(Collected data entries)
***

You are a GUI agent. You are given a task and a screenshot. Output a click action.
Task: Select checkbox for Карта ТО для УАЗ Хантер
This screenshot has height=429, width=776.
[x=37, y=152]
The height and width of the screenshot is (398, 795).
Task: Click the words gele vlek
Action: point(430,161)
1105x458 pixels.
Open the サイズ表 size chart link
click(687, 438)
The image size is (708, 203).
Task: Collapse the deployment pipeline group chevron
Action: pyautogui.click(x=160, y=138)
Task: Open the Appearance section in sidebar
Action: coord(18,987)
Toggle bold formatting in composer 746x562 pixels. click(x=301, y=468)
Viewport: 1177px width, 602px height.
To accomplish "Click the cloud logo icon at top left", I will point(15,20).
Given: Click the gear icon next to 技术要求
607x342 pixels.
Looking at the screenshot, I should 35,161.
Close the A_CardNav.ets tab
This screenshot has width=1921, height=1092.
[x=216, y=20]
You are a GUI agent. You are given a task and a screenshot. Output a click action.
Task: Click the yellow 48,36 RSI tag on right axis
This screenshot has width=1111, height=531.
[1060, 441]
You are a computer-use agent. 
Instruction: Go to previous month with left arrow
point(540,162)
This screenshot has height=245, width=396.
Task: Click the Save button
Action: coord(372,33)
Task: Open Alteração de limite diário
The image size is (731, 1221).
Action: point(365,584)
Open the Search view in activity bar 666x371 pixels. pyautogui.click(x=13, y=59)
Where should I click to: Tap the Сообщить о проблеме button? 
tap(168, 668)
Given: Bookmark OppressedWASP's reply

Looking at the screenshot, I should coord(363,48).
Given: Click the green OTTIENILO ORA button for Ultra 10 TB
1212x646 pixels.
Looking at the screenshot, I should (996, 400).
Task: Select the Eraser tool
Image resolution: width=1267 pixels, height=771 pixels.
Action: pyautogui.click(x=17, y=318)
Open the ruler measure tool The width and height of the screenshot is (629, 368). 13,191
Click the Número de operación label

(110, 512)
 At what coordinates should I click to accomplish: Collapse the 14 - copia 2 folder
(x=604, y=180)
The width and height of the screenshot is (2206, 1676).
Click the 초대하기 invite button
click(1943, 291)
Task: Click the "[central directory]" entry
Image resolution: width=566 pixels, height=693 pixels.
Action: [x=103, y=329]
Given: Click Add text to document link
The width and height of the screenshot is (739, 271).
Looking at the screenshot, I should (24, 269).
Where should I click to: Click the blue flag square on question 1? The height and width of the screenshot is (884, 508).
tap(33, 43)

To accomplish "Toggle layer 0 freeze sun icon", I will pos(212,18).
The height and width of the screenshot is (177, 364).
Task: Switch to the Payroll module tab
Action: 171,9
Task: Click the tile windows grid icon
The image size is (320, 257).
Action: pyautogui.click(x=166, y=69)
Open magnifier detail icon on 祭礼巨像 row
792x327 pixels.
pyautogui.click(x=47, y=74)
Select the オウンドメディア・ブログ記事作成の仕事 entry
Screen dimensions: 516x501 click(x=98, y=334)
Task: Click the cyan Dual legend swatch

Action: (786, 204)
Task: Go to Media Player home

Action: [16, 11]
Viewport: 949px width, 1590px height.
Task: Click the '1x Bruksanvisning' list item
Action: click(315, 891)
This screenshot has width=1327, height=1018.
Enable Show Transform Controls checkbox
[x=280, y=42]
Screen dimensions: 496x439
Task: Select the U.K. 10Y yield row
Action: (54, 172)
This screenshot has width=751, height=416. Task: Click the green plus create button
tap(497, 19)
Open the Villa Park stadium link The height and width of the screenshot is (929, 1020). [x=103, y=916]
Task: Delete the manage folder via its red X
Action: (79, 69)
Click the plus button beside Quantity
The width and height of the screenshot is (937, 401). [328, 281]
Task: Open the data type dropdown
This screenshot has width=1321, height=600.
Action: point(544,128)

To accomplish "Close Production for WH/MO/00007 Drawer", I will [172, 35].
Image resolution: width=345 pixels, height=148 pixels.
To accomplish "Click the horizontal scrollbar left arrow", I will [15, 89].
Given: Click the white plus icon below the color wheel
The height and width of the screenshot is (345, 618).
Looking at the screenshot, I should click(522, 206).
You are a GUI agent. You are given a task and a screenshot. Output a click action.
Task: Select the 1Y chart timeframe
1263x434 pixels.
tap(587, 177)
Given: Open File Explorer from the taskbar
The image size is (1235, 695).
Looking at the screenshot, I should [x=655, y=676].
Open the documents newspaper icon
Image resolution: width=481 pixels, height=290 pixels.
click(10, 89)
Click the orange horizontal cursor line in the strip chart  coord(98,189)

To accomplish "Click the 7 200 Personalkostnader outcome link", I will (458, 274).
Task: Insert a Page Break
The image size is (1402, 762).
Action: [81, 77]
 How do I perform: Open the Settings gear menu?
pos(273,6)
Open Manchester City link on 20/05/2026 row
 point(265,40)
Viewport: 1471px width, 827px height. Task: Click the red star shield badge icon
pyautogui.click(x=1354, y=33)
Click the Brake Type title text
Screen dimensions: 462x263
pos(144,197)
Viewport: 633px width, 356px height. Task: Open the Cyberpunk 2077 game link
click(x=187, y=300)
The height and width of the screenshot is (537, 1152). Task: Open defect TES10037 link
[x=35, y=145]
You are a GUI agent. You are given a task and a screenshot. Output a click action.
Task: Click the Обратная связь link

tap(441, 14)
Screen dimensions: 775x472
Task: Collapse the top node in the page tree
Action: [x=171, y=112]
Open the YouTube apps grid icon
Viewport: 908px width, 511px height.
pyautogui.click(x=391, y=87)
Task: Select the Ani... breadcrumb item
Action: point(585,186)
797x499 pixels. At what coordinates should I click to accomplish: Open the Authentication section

***

Arrange every line of the entries above as a JSON list of strings, one string per line, leaving out blank lines.

RESULT OF THIS TASK:
[
  "You are a GUI agent. You are given a task and a screenshot. Output a click action.",
  "Task: Select checkbox for Карта ТО для УАЗ Хантер",
  "This screenshot has height=429, width=776.",
  "[x=37, y=152]",
  "The height and width of the screenshot is (398, 795).",
  "Task: Click the words gele vlek",
  "Action: point(430,161)",
  "1105x458 pixels.",
  "Open the サイズ表 size chart link",
  "click(687, 438)",
  "The image size is (708, 203).",
  "Task: Collapse the deployment pipeline group chevron",
  "Action: pyautogui.click(x=160, y=138)",
  "Task: Open the Appearance section in sidebar",
  "Action: coord(18,987)",
  "Toggle bold formatting in composer 746x562 pixels. click(x=301, y=468)",
  "Viewport: 1177px width, 602px height.",
  "To accomplish \"Click the cloud logo icon at top left\", I will point(15,20).",
  "Given: Click the gear icon next to 技术要求",
  "607x342 pixels.",
  "Looking at the screenshot, I should 35,161.",
  "Close the A_CardNav.ets tab",
  "This screenshot has width=1921, height=1092.",
  "[x=216, y=20]",
  "You are a GUI agent. You are given a task and a screenshot. Output a click action.",
  "Task: Click the yellow 48,36 RSI tag on right axis",
  "This screenshot has width=1111, height=531.",
  "[1060, 441]",
  "You are a computer-use agent. ",
  "Instruction: Go to previous month with left arrow",
  "point(540,162)",
  "This screenshot has height=245, width=396.",
  "Task: Click the Save button",
  "Action: coord(372,33)",
  "Task: Open Alteração de limite diário",
  "The image size is (731, 1221).",
  "Action: point(365,584)",
  "Open the Search view in activity bar 666x371 pixels. pyautogui.click(x=13, y=59)",
  "Where should I click to: Tap the Сообщить о проблеме button? ",
  "tap(168, 668)",
  "Given: Bookmark OppressedWASP's reply",
  "Looking at the screenshot, I should coord(363,48).",
  "Given: Click the green OTTIENILO ORA button for Ultra 10 TB",
  "1212x646 pixels.",
  "Looking at the screenshot, I should (996, 400).",
  "Task: Select the Eraser tool",
  "Image resolution: width=1267 pixels, height=771 pixels.",
  "Action: pyautogui.click(x=17, y=318)",
  "Open the ruler measure tool The width and height of the screenshot is (629, 368). 13,191",
  "Click the Número de operación label",
  "(110, 512)",
  " At what coordinates should I click to accomplish: Collapse the 14 - copia 2 folder",
  "(x=604, y=180)",
  "The width and height of the screenshot is (2206, 1676).",
  "Click the 초대하기 invite button",
  "click(1943, 291)",
  "Task: Click the \"[central directory]\" entry",
  "Image resolution: width=566 pixels, height=693 pixels.",
  "Action: [x=103, y=329]",
  "Given: Click Add text to document link",
  "The width and height of the screenshot is (739, 271).",
  "Looking at the screenshot, I should (24, 269).",
  "Where should I click to: Click the blue flag square on question 1? The height and width of the screenshot is (884, 508).",
  "tap(33, 43)",
  "To accomplish \"Toggle layer 0 freeze sun icon\", I will pos(212,18).",
  "The height and width of the screenshot is (177, 364).",
  "Task: Switch to the Payroll module tab",
  "Action: 171,9",
  "Task: Click the tile windows grid icon",
  "The image size is (320, 257).",
  "Action: pyautogui.click(x=166, y=69)",
  "Open magnifier detail icon on 祭礼巨像 row",
  "792x327 pixels.",
  "pyautogui.click(x=47, y=74)",
  "Select the オウンドメディア・ブログ記事作成の仕事 entry",
  "Screen dimensions: 516x501 click(x=98, y=334)",
  "Task: Click the cyan Dual legend swatch",
  "Action: (786, 204)",
  "Task: Go to Media Player home",
  "Action: [16, 11]",
  "Viewport: 949px width, 1590px height.",
  "Task: Click the '1x Bruksanvisning' list item",
  "Action: click(315, 891)",
  "This screenshot has width=1327, height=1018.",
  "Enable Show Transform Controls checkbox",
  "[x=280, y=42]",
  "Screen dimensions: 496x439",
  "Task: Select the U.K. 10Y yield row",
  "Action: (54, 172)",
  "This screenshot has width=751, height=416. Task: Click the green plus create button",
  "tap(497, 19)",
  "Open the Villa Park stadium link The height and width of the screenshot is (929, 1020). [x=103, y=916]",
  "Task: Delete the manage folder via its red X",
  "Action: (79, 69)",
  "Click the plus button beside Quantity",
  "The width and height of the screenshot is (937, 401). [328, 281]",
  "Task: Open the data type dropdown",
  "This screenshot has width=1321, height=600.",
  "Action: point(544,128)",
  "To accomplish \"Close Production for WH/MO/00007 Drawer\", I will [172, 35].",
  "Image resolution: width=345 pixels, height=148 pixels.",
  "To accomplish \"Click the horizontal scrollbar left arrow\", I will [15, 89].",
  "Given: Click the white plus icon below the color wheel",
  "The height and width of the screenshot is (345, 618).",
  "Looking at the screenshot, I should click(522, 206).",
  "You are a GUI agent. You are given a task and a screenshot. Output a click action.",
  "Task: Select the 1Y chart timeframe",
  "1263x434 pixels.",
  "tap(587, 177)",
  "Given: Open File Explorer from the taskbar",
  "The image size is (1235, 695).",
  "Looking at the screenshot, I should [x=655, y=676].",
  "Open the documents newspaper icon",
  "Image resolution: width=481 pixels, height=290 pixels.",
  "click(10, 89)",
  "Click the orange horizontal cursor line in the strip chart  coord(98,189)",
  "To accomplish \"Click the 7 200 Personalkostnader outcome link\", I will (458, 274).",
  "Task: Insert a Page Break",
  "The image size is (1402, 762).",
  "Action: [81, 77]",
  " How do I perform: Open the Settings gear menu?",
  "pos(273,6)",
  "Open Manchester City link on 20/05/2026 row",
  " point(265,40)",
  "Viewport: 1471px width, 827px height. Task: Click the red star shield badge icon",
  "pyautogui.click(x=1354, y=33)",
  "Click the Brake Type title text",
  "Screen dimensions: 462x263",
  "pos(144,197)",
  "Viewport: 633px width, 356px height. Task: Open the Cyberpunk 2077 game link",
  "click(x=187, y=300)",
  "The height and width of the screenshot is (537, 1152). Task: Open defect TES10037 link",
  "[x=35, y=145]",
  "You are a GUI agent. You are given a task and a screenshot. Output a click action.",
  "Task: Click the Обратная связь link",
  "tap(441, 14)",
  "Screen dimensions: 775x472",
  "Task: Collapse the top node in the page tree",
  "Action: [x=171, y=112]",
  "Open the YouTube apps grid icon",
  "Viewport: 908px width, 511px height.",
  "pyautogui.click(x=391, y=87)",
  "Task: Select the Ani... breadcrumb item",
  "Action: point(585,186)",
  "797x499 pixels. At what coordinates should I click to accomplish: Open the Authentication section"
]